Clotilde (slave Ship) - History

History

In autumn of 1859, the schooner Clotilde (or Clotilda), under the command of Captain William Foster, arrived in Mobile Bay carrying a cargo of enslaved Africans, numbering between 110 and 160 people. Captain Foster was working for Timothy Meaher, a wealthy Mobile shipyard owner and shipper, who had built the Clotilde in 1856. Local lore relates that Meaher bet some "Northern gentlemen" that he could get around the 1807 law, which prohibited the importation of slaves, without getting caught. The Clotilde was a two-masted schooner, 86 ft (26 m) long and 23 ft (7 m) wide, with a copper-sheated hull. Meaher had learned that West African tribes were fighting, and that the King of Dahomey was willing to trade Africans for US$50 each in the Kingdom of Whydah, Dahomey. Foster arrived in Whydah on May 15, 1859, bought Africans from several different tribes, including members of the Tarkbar tribe of Tamale, Ghana, and headed back to Mobile.

When the Clotilde arrived, Federal authorities had been alerted to the illegal scheme. Fearful of criminal charges, Captain Foster arrived in the port at night and transferred his cargo to a riverboat, then burned the Clotilde before sinking it. The African slaves were distributed to those having a financial interest in the Clotilde venture, with Timothy Meaher retaining 30 of the Africans on his property near Mobile.

Cudjo (aka Cudjoe) Lewis was among the 30 held by Meaher. Mobile was in the Deep South and blacks, whether Africans or native-born people, were mostly enslaved, occupying the bottom rung of a racial hierarchy. The Africans brought on the Clotilde could not be legally enslaved; however, they were treated as chattel. The American Civil War ended six years after the illegal enslavement of the Africans brought aboard the Clotilde.

When freed, the Africans settled at Magazine Point, just north of Mobile, calling their community Africatown. They adopted their own rules and leaders, and they established the African Church. The group worked hard: the women used their agricultural skills to raise and sell crops, and the men worked in mills for $1 a day, saving money to purchase the land. When possible, they avoided the whites.

Cudjo Lewis (African name, Kazoola) was the last survivor of the Clotilde journey. In 1927, Zora Neale Hurston, the African-American writer, interviewed Lewis for the Journal of Negro History and made a short film of him. During interviews, Lewis would tell about the civil wars in West Africa, in which members of the losing side were sold into slavery to Africans and Europeans. His group were Tarkars of West Africa. Cudjo related how he had been captured by warriors from neighboring Dahomey, taken into Whydah, and imprisoned within a slave compound. He had been sold by the King of Dahomey to William Foster and then transported to the U.S. After the American Civil War, the Tarkar people asked the US government to be repatriated, but they were denied.

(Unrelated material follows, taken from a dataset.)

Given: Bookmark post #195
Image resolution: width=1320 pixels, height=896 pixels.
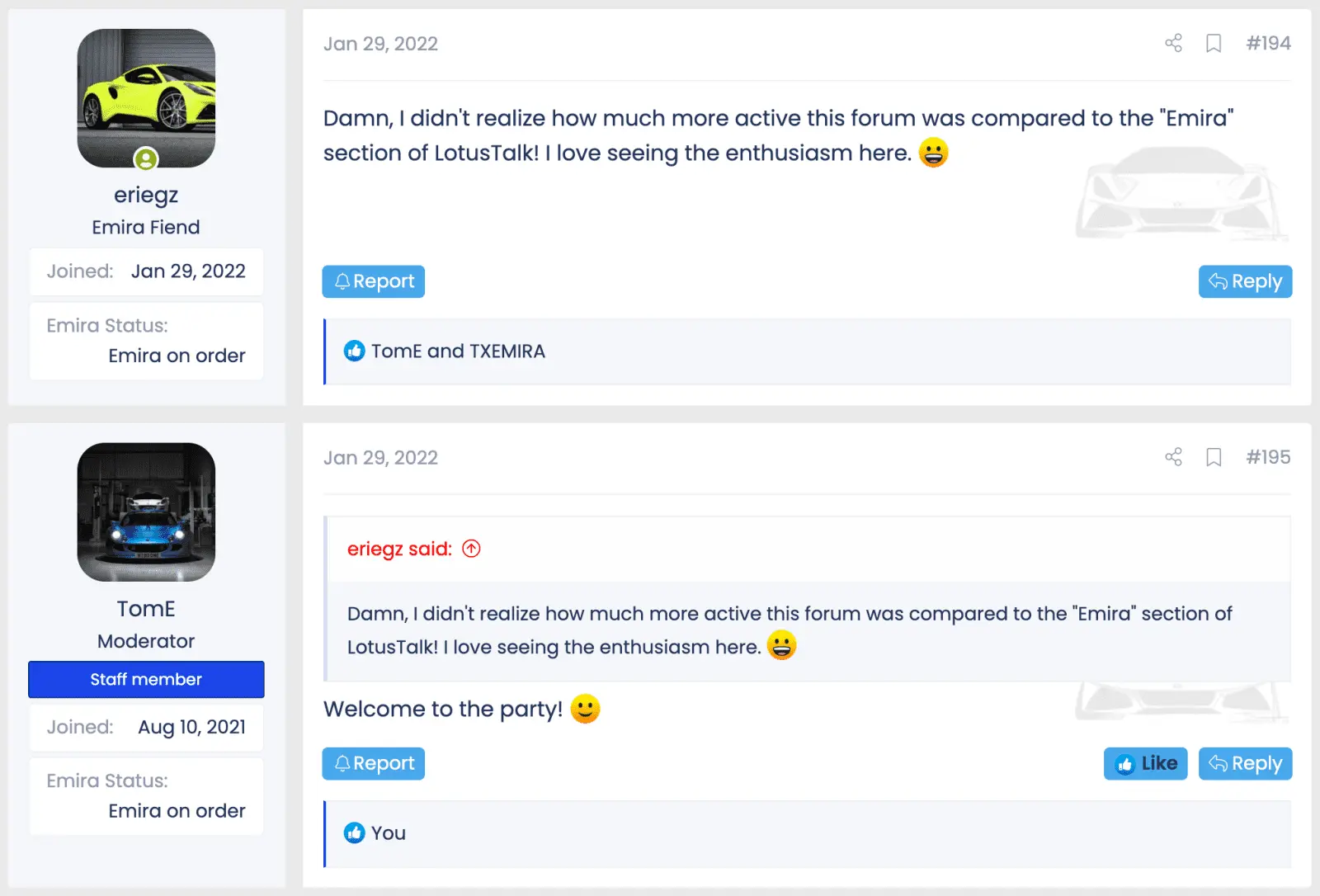Looking at the screenshot, I should pos(1214,457).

They then tried to recreate a homeland in Mobile. The group continued speaking their native language and used African gardening or cooking techniques, trying to retain their West African culture. For several years, Cudjo Lewis served as a spokesman for the Tarkar people of Africatown. He was visited by many prominent blacks, among them Booker T. Washington. Cudjo Lewis eventually came to believe that Africans had to adopt the new country, even though their white countrymen had treated them brutally. Cudjo Lewis died in 1935 at the age of 94.

In Africatown, the Union Baptist Church has the Cudjo Lewis Memorial Statue. In 1997 descendants and friends mounted a campaign to have the community designated a historical site.

Because Captain Foster burned and sank the ship upon arrival in Mobile Bay, archaeological searches continue for the wreck of the Clotilde in the bay.